* YOUR ASSIGNMENT:
Copy, exactly and without additions, every line in the records below from the one holding "Click the trash" through the one holding "The width and height of the screenshot is (1400, 859).", both ends included.

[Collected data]
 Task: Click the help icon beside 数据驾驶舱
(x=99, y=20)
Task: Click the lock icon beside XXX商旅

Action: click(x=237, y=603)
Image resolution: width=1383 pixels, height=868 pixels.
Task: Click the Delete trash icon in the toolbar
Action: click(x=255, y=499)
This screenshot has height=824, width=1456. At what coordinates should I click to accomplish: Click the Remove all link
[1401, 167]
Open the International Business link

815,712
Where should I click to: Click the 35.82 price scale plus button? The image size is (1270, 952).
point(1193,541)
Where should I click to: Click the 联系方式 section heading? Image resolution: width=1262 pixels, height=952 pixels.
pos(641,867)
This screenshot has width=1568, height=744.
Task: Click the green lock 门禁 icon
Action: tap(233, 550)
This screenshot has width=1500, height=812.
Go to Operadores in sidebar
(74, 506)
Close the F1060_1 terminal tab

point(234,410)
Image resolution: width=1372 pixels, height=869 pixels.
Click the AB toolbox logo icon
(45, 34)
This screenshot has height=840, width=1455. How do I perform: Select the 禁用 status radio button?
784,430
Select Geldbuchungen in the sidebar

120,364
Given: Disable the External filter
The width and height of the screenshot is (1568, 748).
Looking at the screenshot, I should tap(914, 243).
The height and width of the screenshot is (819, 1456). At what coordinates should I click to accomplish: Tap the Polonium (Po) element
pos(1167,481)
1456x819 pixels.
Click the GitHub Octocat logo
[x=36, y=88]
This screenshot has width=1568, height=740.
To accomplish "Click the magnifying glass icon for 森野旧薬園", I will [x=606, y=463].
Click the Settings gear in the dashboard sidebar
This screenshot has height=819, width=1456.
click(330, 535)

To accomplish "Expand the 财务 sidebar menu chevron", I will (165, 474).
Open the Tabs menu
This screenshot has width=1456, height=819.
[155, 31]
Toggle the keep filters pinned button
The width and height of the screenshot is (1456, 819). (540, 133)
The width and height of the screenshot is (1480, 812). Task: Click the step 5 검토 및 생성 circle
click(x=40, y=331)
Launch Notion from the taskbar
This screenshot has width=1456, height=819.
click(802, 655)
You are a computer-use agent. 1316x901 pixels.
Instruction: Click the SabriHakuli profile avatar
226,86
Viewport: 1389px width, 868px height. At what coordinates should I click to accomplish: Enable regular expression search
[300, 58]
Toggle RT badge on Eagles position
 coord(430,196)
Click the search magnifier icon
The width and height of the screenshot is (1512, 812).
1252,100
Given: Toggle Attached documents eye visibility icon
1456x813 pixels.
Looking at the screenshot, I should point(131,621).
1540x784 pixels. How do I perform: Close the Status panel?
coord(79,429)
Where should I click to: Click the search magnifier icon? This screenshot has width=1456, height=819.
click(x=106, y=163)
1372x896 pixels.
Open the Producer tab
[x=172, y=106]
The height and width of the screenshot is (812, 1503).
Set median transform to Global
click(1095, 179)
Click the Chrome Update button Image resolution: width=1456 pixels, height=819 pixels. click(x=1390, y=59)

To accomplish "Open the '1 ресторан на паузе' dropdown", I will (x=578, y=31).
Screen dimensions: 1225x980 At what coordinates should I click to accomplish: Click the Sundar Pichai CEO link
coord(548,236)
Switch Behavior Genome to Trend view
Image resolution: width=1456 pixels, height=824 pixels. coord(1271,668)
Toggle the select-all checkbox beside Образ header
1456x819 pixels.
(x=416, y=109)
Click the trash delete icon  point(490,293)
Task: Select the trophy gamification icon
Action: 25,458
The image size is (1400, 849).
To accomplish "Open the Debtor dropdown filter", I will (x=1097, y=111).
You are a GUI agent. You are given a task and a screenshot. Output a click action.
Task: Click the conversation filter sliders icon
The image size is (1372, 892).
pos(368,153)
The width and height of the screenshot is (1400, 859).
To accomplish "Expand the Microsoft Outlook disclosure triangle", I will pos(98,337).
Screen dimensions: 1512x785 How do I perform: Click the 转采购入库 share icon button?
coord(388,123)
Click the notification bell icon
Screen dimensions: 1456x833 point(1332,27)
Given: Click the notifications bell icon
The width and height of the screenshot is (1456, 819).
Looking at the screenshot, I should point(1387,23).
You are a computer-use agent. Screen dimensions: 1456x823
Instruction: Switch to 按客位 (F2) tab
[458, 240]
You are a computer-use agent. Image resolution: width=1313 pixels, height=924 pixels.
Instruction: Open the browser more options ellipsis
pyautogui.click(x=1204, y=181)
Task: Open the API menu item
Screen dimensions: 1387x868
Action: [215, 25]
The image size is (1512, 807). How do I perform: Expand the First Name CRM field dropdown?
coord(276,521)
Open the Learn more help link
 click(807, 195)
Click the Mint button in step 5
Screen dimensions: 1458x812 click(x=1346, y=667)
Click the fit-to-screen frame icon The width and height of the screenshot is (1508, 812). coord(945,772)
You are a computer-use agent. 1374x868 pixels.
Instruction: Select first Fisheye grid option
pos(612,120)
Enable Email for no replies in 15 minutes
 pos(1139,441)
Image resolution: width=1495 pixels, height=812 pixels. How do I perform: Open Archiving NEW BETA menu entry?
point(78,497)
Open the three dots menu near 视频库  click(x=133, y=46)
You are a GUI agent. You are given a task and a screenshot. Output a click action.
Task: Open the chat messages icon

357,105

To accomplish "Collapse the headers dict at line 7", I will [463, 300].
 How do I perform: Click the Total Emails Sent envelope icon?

* EXERCISE RESPONSE:
Click the trash delete icon  point(490,293)
Task: Select the trophy gamification icon
Action: 25,458
The image size is (1400, 849).
To accomplish "Open the Debtor dropdown filter", I will (x=1097, y=111).
You are a GUI agent. You are given a task and a screenshot. Output a click action.
Task: Click the conversation filter sliders icon
The image size is (1372, 892).
pos(368,153)
The width and height of the screenshot is (1400, 859).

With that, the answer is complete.